能力遺伝子検査、我が子に受けさせるべきか否か遺伝子検査ビジネスは日本でもメジャーになりつつある

「乳がんになる確率が87%、卵巣がんになる確率が50%」と医師から説明を受けたアンジェリーナ・ジョリーが、2013年5月14日、「熟慮の末に乳がん予防のための両乳房切除手術を受けた」と明かしたことを受け、日本でも遺伝子検査に俄然注目が集まった。

 さらに、今年の3月14日には、同女史は「卵巣と卵管を摘出する予防手術を受けた」ことを打ち明けている。

 その間、遺伝子検査に関連して日本で起こった象徴的な出来事と言えば、DeNAやヤフー、ファンケル、DHCといった名立たる企業が遺伝子解析ビジネスへの参入を表明したことだろう。

遺伝子検査ビジネスと医学界
両者に生まれた大きな溝

 その後、2014年2月には、消費者向け遺伝子検査に関する報告書として、「再生医療による経済効果及び再生医療等の事業環境整備に関する調査」「遺伝子検査ビジネスに関する調査」と題した報告書が、経済産業省から出ている。この調査の一環として、経済産業省と厚生労働省の課長クラスをオブザーバーとする「遺伝子検査ビジネスに関する研究会」が設置され、そのメンバーには学識経験者だけでなく、すでに遺伝子解析ビジネスに参入を予定していたソニー、ヤフーなどからも選ばれている。
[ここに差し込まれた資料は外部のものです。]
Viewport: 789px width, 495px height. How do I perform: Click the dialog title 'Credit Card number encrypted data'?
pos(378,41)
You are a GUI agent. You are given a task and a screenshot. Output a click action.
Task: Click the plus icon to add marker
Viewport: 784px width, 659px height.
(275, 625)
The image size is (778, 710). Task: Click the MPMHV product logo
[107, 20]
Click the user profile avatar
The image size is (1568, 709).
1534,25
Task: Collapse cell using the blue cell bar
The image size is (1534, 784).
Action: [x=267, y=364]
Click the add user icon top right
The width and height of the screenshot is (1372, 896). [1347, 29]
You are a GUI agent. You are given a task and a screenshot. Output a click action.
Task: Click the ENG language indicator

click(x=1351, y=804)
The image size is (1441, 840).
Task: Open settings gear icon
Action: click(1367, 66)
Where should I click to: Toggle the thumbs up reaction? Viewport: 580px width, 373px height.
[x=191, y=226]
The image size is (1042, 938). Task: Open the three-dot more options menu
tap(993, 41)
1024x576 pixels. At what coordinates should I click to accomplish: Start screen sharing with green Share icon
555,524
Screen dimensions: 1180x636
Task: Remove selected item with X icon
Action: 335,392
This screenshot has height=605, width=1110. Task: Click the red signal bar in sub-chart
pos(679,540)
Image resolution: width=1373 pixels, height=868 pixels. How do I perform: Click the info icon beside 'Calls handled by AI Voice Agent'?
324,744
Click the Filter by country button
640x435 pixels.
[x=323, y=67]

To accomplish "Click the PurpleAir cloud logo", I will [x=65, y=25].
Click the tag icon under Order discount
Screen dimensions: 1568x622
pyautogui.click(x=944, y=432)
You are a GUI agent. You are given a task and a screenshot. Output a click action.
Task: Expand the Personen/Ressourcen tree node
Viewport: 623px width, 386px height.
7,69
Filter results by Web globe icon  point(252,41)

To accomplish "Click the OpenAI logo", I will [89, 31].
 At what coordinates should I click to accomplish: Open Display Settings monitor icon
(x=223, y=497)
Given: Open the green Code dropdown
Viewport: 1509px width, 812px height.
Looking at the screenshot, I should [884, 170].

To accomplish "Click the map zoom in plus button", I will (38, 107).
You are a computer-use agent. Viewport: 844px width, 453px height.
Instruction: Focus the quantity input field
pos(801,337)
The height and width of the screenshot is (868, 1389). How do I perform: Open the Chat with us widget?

 しかし、ちょうどその1年後に当たる今年(2015年)の2月に開かれた厚生科学審議会(厚生労働省)では、医学界からの批判が噴出したという。その後も医学界との溝が埋まらないまま推移したようで、今年の秋にも事業者に対する認定制度がスタートすることから、医学会から(業を煮やしたのか)この5月19日になって「待った」が掛かった。

 そもそも遺伝子解析サービスは、「医療ではない」という位置付けで、各社とも「医療に当たらない範囲でサービスを手掛ける」と明言している。このため、遺伝子解析サービスについては当初から経済産業省に一任していた厚生労働省にとっては、医学界からのここまでの反発は予想外だったようだ。結局、初手として、北里大学の教授(「遺伝子検査ビジネスに関する研究会」のメンバー)を中心に研究会を設置し、早急に報告書を作成するという。

 いずれにせよ、遺伝子検査が近い将来に於ける予防医学の選択肢となるかどうか、俄かに雲行きが怪しくなってきている。

 件のアンジェリーナ・ジョリーは手記の中で、〈……どんな健康問題に関しても、対策は一つではありません。いちばん大切なことは、選択肢について知り、その中から自分の個性に合ったものを選ぶことです〉と、自分以外の女性には別の選択肢もあることを強調している。少なくとも、「医療機関を通じてであればOK」「医師と相談の上であればOK」というような、安易な決着の付け方を望む消費者は皆無に近いと推断するが、いかがだろうか?